ISSUE-28: Nathan's RDFa API Questions and Comments (e-mail 1) from Manu Sporny on 2010-08-01 (public-rdfa-wg@w3.org from August 2010)

From: Manu Sporny <msporny@digitalbazaar.com>
Date: Sun, 01 Aug 2010 14:14:23 -0400
To: RDFa Working Group <public-rdfa-wg@w3.org>
Message-ID: <4C55B97F.3030504@digitalbazaar.com>
Hi Nathan,

Apologies on the late reply to your input on the RDFa API document. We
have been very busy with the RDFa Core document and now that we've
approved publication of an RDFa Core and XHTML+RDFa heartbeat document,
we are going to focus on the RDFa API document.

As you may have noticed, I wrapped all of your feedback into an RDFa WG
ISSUE so that we may address all of your concerns:

http://www.w3.org/2010/02/rdfa/track/issues/28

More feedback below:

On 06/08/2010 10:24 PM, Nathan wrote:
> First, to perhaps contribute something (if it hasn't already been
> suggested in the archives).
> 
> I noted under future discussion, the following point:
>   'A mechanism to load and process triples from remote documents.'
> 
> The RDFa API currently provides the following method:
>   parser.parse( document );
> 
> And XHR [1] has the following attribute:
>   xhr.responseXML
> 
> which returns a 'Document'
> 
> So this may already be covered for any mediatype which is text/xml,
> application/xml or ends in +xml.
> 
> Outside of this there is the DOMImplementation.createDocument method,
> but I'm unsure how you could turn the XHR.responseText in to a Document
> (surely there must be a way??)

The mechanism to load and process triples from remote documents is a bit
more involved than that. We could do what you say and depend on XHR, but
we were wondering if we could enable something like this:

parser.parse( url );

That is, could we enable the RDFa DOM API to extract the triples from a
remote document while ensuring that CORS and XSS issues are mitigated.
One way that we could approach this is to perform the request for the
remote URL without sending any cookies or other identifying information.
That is, parser.parse(url), would use virgin headers when accessing a
cross-site resource. This would only apply to the browser environment -
which would allow non-browser environments that want to send cookies to
cross-site resources to have full access when extracting triples.

I think that this would solve any XSS problems while simultaneously
allowing stuff like this:

// discover movie information for "Inception"

parser.parse("http://www.freebase.com/view/m/0661ql3");
parser.parse("http://www.imdb.com/title/tt1375666/");
parser.parse("http://www.rottentomatoes.com/m/inception/");

> 1: how do you get all data (triples)?
> ( read this as, please consider adding a DataStore.getAll() method )

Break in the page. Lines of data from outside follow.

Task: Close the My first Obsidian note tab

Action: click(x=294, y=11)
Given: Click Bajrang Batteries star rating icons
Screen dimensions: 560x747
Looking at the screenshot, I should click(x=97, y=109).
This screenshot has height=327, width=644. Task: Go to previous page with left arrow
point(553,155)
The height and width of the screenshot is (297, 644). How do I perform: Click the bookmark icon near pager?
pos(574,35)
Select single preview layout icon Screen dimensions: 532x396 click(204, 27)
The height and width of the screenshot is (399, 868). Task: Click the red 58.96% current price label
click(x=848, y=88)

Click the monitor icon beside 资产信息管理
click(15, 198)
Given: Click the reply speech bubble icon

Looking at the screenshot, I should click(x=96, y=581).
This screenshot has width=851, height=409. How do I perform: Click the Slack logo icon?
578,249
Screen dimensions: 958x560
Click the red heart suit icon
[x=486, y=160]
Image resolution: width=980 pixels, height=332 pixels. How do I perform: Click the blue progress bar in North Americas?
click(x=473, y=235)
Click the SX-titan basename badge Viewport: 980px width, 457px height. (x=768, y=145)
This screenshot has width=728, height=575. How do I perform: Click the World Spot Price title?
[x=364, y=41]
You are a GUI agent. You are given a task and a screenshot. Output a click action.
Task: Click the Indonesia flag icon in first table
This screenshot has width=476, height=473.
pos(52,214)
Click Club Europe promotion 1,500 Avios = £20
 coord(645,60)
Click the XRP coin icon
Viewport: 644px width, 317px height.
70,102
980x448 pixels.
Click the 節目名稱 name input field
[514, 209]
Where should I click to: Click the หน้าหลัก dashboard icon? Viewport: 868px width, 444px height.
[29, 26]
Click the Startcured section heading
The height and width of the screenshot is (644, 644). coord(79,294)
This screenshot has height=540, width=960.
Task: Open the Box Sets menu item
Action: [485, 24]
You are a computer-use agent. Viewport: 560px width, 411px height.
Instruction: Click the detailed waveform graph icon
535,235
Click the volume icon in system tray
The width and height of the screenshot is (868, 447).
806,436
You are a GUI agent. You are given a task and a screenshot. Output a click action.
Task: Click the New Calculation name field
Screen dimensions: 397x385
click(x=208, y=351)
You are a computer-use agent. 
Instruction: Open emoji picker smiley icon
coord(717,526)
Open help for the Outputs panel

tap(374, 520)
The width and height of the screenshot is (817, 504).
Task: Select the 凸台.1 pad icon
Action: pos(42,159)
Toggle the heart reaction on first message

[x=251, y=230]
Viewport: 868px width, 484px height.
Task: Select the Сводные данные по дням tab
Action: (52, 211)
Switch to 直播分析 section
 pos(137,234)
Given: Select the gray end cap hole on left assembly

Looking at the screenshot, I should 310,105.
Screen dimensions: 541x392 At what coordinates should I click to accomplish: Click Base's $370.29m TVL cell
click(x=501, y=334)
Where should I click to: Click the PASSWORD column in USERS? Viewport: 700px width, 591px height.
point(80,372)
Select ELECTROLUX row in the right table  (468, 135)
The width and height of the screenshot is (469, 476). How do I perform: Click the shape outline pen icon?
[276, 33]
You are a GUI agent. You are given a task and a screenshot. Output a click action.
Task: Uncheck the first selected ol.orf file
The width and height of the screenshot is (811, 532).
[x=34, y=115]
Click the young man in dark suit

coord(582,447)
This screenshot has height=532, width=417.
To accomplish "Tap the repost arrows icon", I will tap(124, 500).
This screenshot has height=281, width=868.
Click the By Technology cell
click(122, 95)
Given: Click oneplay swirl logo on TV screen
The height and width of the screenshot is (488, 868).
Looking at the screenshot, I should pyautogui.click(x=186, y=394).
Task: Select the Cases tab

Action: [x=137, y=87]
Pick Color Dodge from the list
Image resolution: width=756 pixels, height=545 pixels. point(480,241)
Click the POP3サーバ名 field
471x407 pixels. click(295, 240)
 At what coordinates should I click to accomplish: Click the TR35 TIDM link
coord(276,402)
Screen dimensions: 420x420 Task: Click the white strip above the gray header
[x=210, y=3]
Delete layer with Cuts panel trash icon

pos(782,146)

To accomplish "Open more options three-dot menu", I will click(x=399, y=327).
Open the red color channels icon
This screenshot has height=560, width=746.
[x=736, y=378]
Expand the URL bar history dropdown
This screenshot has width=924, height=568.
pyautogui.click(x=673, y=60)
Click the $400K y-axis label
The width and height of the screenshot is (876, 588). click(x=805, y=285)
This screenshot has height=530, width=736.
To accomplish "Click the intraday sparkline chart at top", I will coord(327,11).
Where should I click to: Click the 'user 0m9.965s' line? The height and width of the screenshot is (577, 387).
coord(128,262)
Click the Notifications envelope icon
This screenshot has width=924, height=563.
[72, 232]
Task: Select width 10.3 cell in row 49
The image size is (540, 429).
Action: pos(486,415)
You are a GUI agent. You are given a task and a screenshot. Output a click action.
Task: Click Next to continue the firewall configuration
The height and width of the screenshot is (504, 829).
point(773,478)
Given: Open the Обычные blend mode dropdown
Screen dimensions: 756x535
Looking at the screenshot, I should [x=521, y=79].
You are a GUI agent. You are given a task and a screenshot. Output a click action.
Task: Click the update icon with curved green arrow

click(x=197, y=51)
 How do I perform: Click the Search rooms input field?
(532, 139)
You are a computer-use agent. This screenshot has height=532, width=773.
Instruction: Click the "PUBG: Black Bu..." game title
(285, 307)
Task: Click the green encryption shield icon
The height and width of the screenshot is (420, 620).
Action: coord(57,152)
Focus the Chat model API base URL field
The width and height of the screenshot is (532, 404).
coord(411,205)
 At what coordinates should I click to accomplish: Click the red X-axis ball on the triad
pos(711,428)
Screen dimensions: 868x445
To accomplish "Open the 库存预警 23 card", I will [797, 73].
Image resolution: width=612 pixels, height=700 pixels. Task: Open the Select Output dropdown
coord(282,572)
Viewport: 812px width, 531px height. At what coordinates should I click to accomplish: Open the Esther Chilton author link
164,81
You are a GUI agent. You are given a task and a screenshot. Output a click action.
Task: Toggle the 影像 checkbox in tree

// passing in null for everything in filter() retrieves all triples
var allTriples = document.data.store.filter();

The language was incorrect and didn't allow the subject to be optional
in the filter() method. I've made the change to allow a zero-argument
filter() method. I also added an example of how one can retrieve all
triples.

> 2: merging stores?
> given the following example:
> 
> var rdfa = document.data.createParser("rdfa",
> document.data.createStore() );
> rdfa.parse();
> var hcard = document.data.createParser("hCard",
> document.data.createStore() );
> hcard.parse();
> 
> then rdfa.store will hold all the rdfa data, and hcard.store will hold
> all the hcard data. (?) how would one merge all the data from the two
> stores in to a single new one?

Good point, we had thought previously that one would just write a
function themselves to merge two stores as there are many ways to do
this. However, we might as well provide a utility function. I've added
the following method to the API:

DataStore.merge( store )

-- manu

-- 
Manu Sporny (skype: msporny, twitter: manusporny)
President/CEO - Digital Bazaar, Inc.
blog: WebApp Security - A jQuery Javascript-native SSL/TLS library
http://blog.digitalbazaar.com/2010/07/20/javascript-tls-1/
http://blog.digitalbazaar.com/2010/07/20/javascript-tls-2/
Received on Sunday, 1 August 2010 18:14:54 UTC